Uma casa de reabilitação localizada em Betim, na Região Metropolitana de Belo Horizonte, foi interditada após denúncias de maus-tratos e irregularidades sanitárias. A ação foi realizada na última quinta-feira (2) pelo Ministério Público de Minas Gerais (MPMG) e Vigilância Sanitária, com o apoio da Polícia Civil e da Polícia Militar.

Condições inadequadas

A instituição, conhecida como Morada do Altíssimo, tinha 13 pessoas internadas no momento da fiscalização. O MPMG revelou que alguns desses pacientes estavam sendo mantidos de forma involuntária, sem qualquer possibilidade de contato com seus familiares, o que gera preocupação em relação aos direitos humanos.

Irregularidades constatadas

Durante a operação, os agentes do MPMG encontraram pacientes que apresentavam sofrimento mental, sendo tratados em um ambiente que não oferecia a estrutura necessária para um atendimento adequado.

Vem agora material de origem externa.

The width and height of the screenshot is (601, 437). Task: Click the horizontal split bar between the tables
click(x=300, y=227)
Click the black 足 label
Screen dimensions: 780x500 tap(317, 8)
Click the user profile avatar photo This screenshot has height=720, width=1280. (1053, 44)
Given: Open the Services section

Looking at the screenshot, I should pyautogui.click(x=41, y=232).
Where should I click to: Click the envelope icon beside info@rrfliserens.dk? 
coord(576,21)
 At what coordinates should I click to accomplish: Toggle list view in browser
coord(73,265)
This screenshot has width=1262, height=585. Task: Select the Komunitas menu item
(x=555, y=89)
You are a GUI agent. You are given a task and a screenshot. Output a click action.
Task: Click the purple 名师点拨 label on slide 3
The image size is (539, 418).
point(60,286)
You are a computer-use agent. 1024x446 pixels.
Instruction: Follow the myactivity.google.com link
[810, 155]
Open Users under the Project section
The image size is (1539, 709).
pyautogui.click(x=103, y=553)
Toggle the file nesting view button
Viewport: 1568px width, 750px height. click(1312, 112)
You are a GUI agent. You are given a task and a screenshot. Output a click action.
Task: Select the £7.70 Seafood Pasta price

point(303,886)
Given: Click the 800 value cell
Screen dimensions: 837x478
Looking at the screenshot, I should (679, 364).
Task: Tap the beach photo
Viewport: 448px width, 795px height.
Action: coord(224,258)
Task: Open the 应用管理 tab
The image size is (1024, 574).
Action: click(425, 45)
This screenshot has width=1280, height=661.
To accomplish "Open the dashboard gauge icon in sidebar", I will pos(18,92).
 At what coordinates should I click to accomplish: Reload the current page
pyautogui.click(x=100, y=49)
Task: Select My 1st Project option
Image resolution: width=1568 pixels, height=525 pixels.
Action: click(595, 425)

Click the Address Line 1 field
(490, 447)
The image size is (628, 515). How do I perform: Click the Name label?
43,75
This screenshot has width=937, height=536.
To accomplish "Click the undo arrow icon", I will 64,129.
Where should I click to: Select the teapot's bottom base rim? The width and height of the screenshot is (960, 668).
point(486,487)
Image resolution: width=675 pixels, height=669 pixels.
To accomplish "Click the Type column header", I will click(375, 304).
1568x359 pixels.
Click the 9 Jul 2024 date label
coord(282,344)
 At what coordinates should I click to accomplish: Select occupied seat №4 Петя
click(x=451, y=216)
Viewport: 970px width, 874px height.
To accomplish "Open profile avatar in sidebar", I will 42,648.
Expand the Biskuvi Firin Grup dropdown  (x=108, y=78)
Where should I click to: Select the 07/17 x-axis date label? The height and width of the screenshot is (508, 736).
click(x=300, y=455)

Diante das condições encontradas, os responsáveis pela casa foram orientados a encaminhar os internos para outras unidades de reabilitação.

Possíveis crimes envolvidos

A promotora de Justiça e coordenadora de Defesa da Saúde do MPMG, Giovanna Carone, destacou que os responsáveis pela casa poderão ser investigados por crimes sérios, como cárcere privado, lesão corporal, tortura e maus-tratos. "Manter uma pessoa involuntariamente em uma instituição destinada ao acolhimento voluntário já é uma violação grave", afirmou a promotora.

Histórico de interdições

Vale lembrar que esta não é a primeira vez que a Morada do Altíssimo enfrenta problemas com a justiça. Em aproximadamente um ano, essa foi a segunda interdição da casa, que já havia sido fechada anteriormente, mas reaberto sob a condição de fiscalização sanitária.

Monitoramento futuro

O MPMG afirmou que continuará monitorando a situação para garantir que a instituição não volte a operar em outro endereço. A equipe da TV Sim Brasil tentou contato com a casa de reabilitação para obter um posicionamento, mas não obteve retorno até a publicação desta matéria.